### Source extract
————

Yes. Cassandra table is a view into the column family. We support instant
ALTER TABLE, as long as the new DDL makes sense.

> HTON_TEMPORARY_NOT_SUPPORTED is not set. CREATE TEMPORARY TABLE works?
> HTON_NO_PARTITION is not set. Partitioning works?
> 
> > +  cassandra_hton->flags=   0;
> > +  cassandra_hton->table_options= cassandra_table_option_list;
> > +  cassandra_hton->field_options= cassandra_field_option_list;
> > +
> > +  mysql_mutex_init(0 /* no instrumentation */,
> 
> why no instrumentation ?
> 
> > +                   &cassandra_default_host_lock, MY_MUTEX_INIT_FAST);
> > +
> > +  DBUG_RETURN(0);
> > +}
> > +
> > +
...

> > +
> > +ColumnDataConverter *map_field_to_validator(Field *field, const char *validator_name)
> > +{
> > +  ColumnDataConverter *res= NULL;
> > +
> > +  switch(field->type()) {
> > +    case MYSQL_TYPE_TINY:
> > +      if (!strcmp(validator_name, validator_boolean))
> 
> why do you strcmp here, while you're only check selected characters in
> get_cassandra_type() ?
> you could've called get_cassandra_type() for validator_name instead
> and compare enum values, instead of strings.

This function (written by me) was here before the get_cassandra_type() was
written by Sanja. 

I don't particularly like the idea of checking characters: what if the next
version of Cassandra gets a new datatype? The code in this function will
refuse to work with it, and produce a meaningful error message.

The code in Sanja's function will silently map it to some datatype, and the 
conversion will not make sense.

————

Item coordinates:
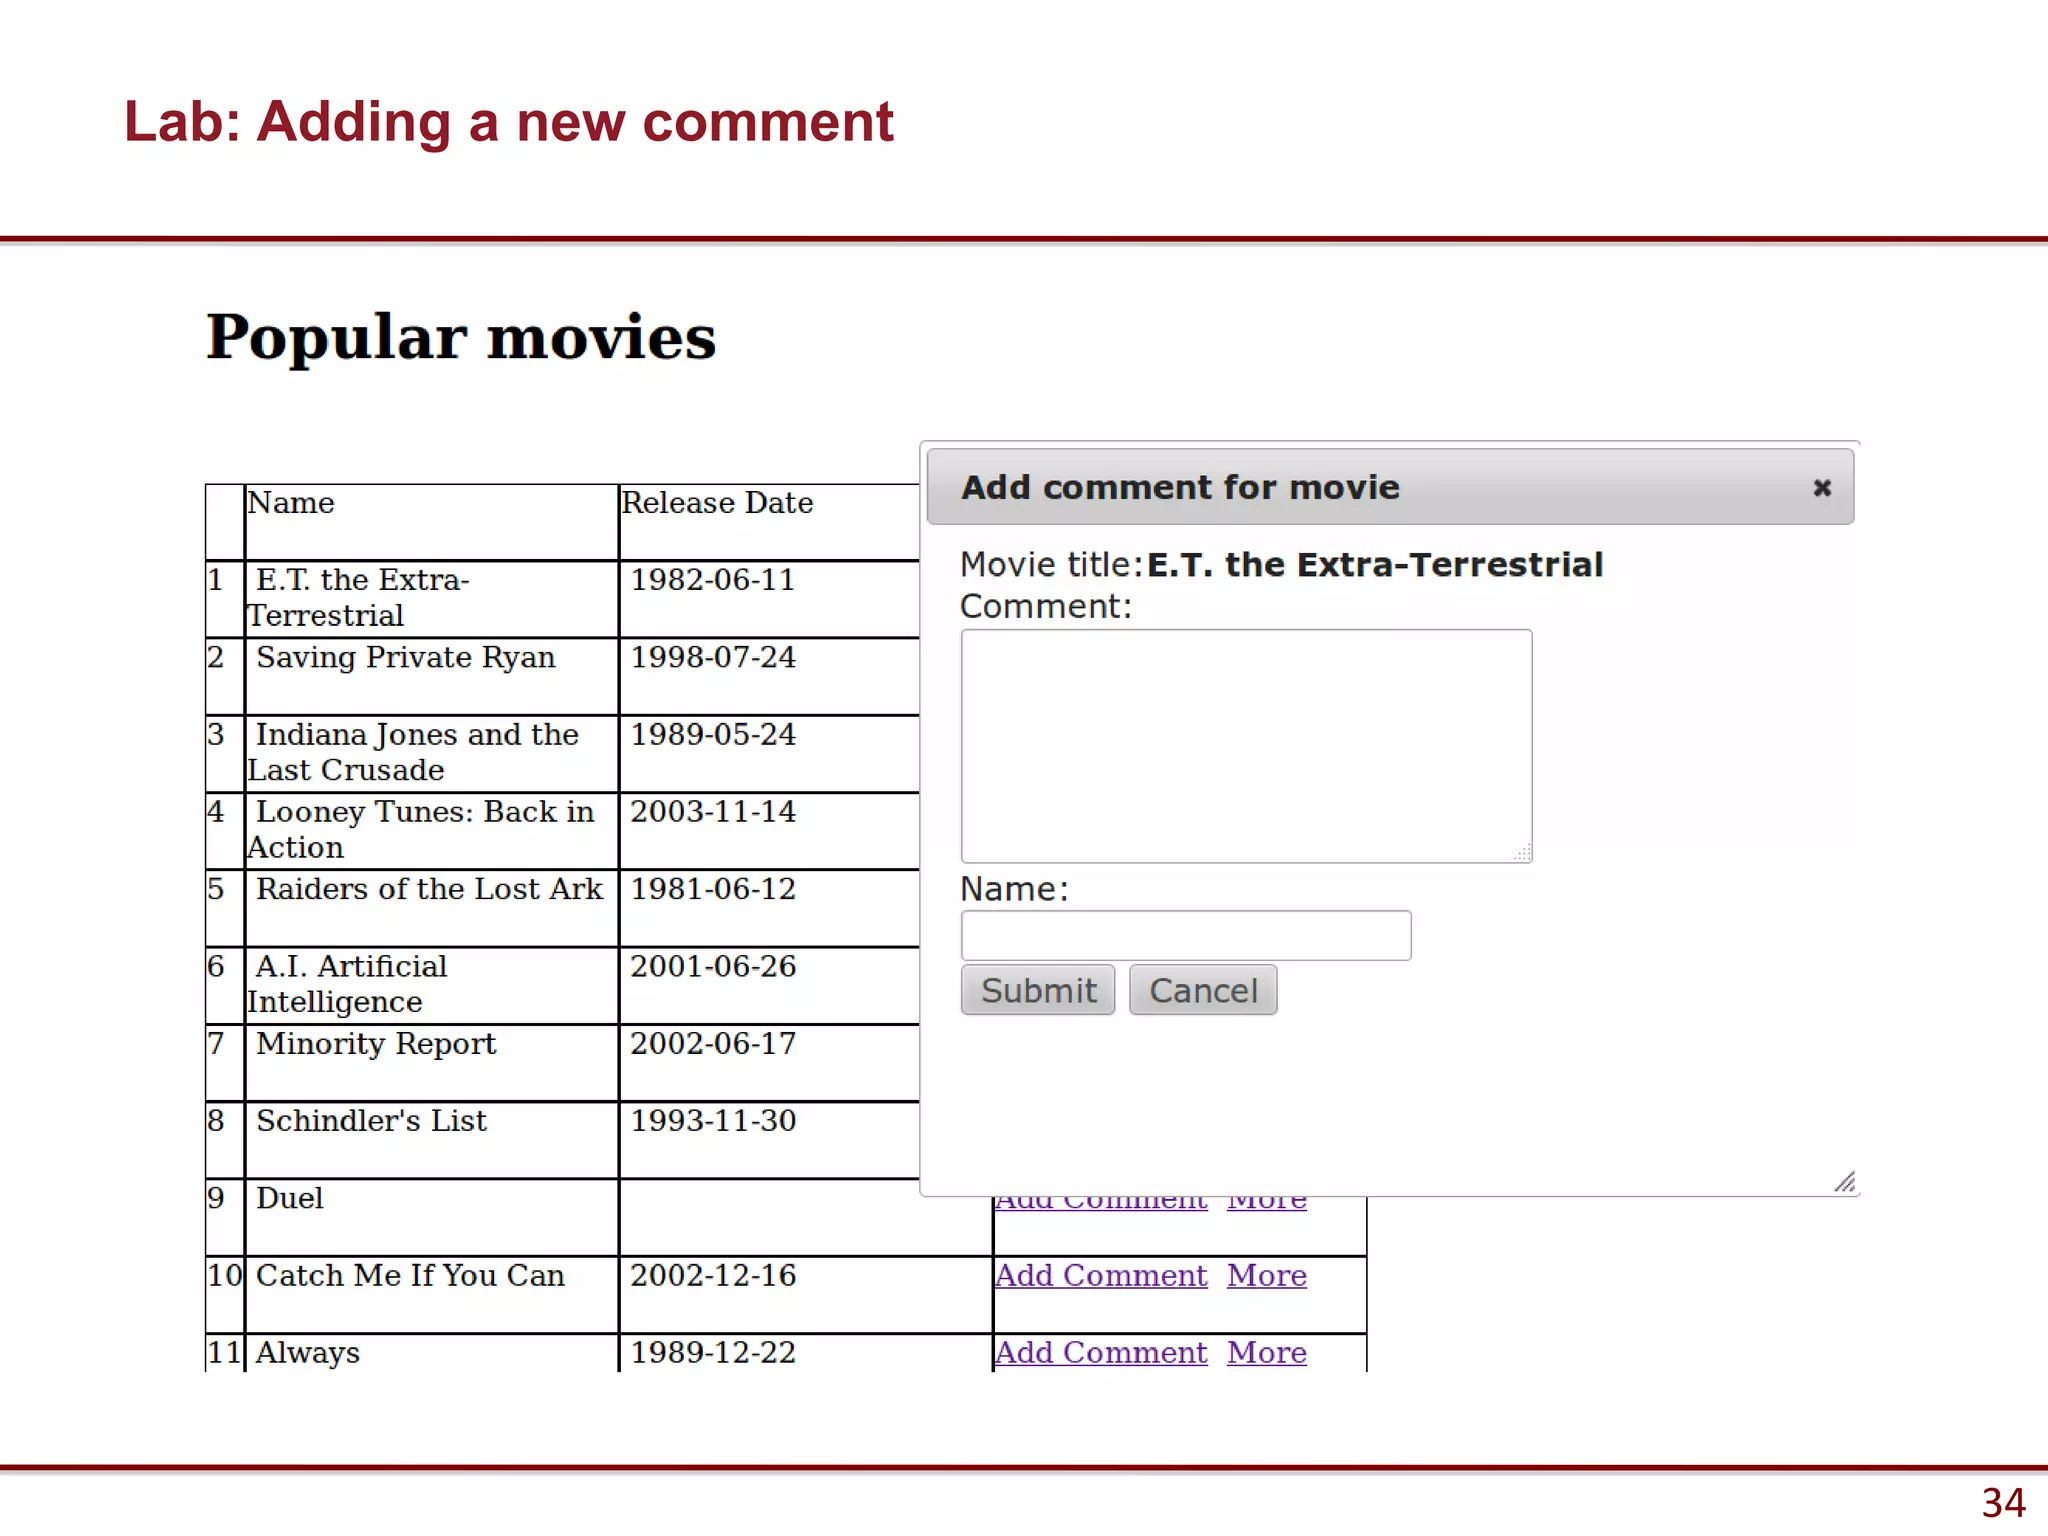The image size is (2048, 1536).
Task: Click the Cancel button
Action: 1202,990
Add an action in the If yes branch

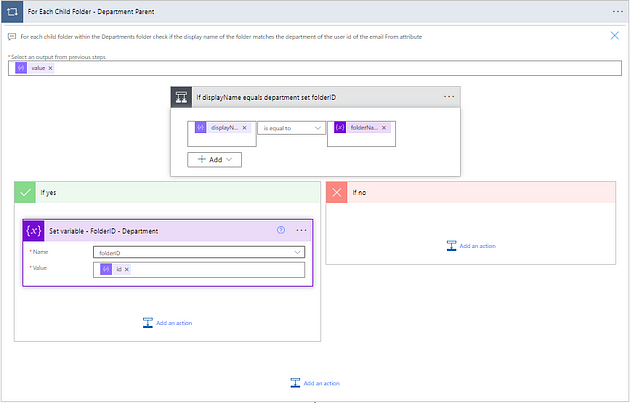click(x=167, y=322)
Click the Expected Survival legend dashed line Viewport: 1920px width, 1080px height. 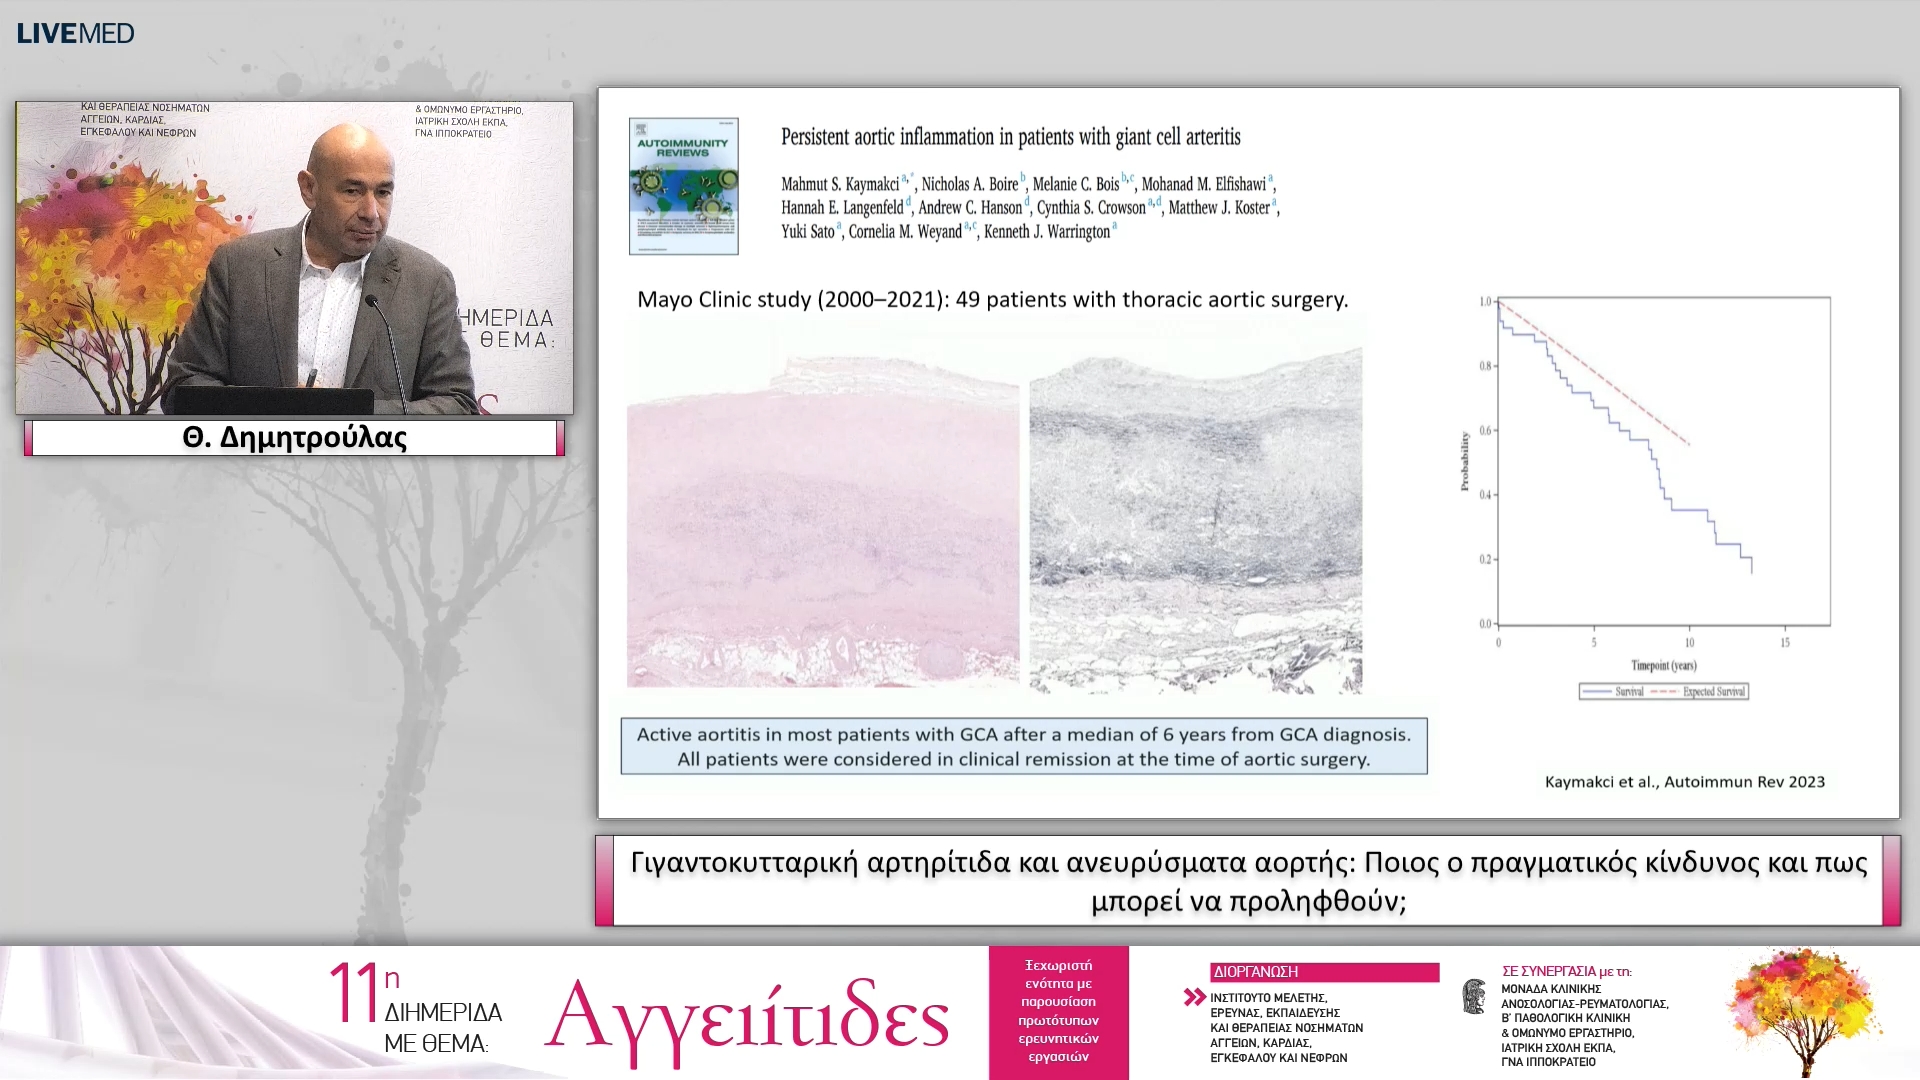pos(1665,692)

————

### Given instruction 1
Based on the Cassandra code review, does each statement agree with the text? (a) The reviewer asks why the mutex is initialized without instrumentation. (b) get_cassandra_type() was written before map_field_to_validator(). (c) The replier says Sanja's function would produce a meaningful error message for a new Cassandra datatype. Answer yes or no for each, and quote the deciding words.
### Given instruction 2
Which members of cassandra_hton are assigned values in the Cassandra code review?
### Given instruction 3
Resume the Cassandra code review thread from its final sentence.

### Expected answer 1
(a) Yes: "why no instrumentation ?"
(b) No: "This function (written by me) was here before the get_cassandra_type() was written by Sanja."
(c) No: "The code in Sanja's function will silently map it to some datatype, and the conversion will not make sense."

### Expected answer 2
flags, table_options, field_options

### Expected answer 3
map_field_to_validator() is not exactly a hotspot function. Establishing
connection to cassandra currently requires:
- making a TCP connection 
- Requesting Thrift-packed DDL for the column family from Cassandra
- Receiving the mentioned DDL via Thrift (which populates the data structures)
- Checking the needed columns

Apparently, map_field_to_validator() is not the bottleneck.  If connection
setup is an issue, we need a connection pool.  Why optimize
map_field_to_validator to the point of unreadability?

> > +      {
> > +        res= new TinyintDataConverter;
> > +        break;
> > +      }
> > +      /* fall through: */
> > +    case MYSQL_TYPE_SHORT:
> > +    case MYSQL_TYPE_LONGLONG:
> > +    {
> > +      bool is_counter= false;
> > +      if (!strcmp(validator_name, validator_bigint) ||
> > +          !strcmp(validator_name, validator_timestamp) ||
> > +          (is_counter= !strcmp(validator_name, validator_counter)))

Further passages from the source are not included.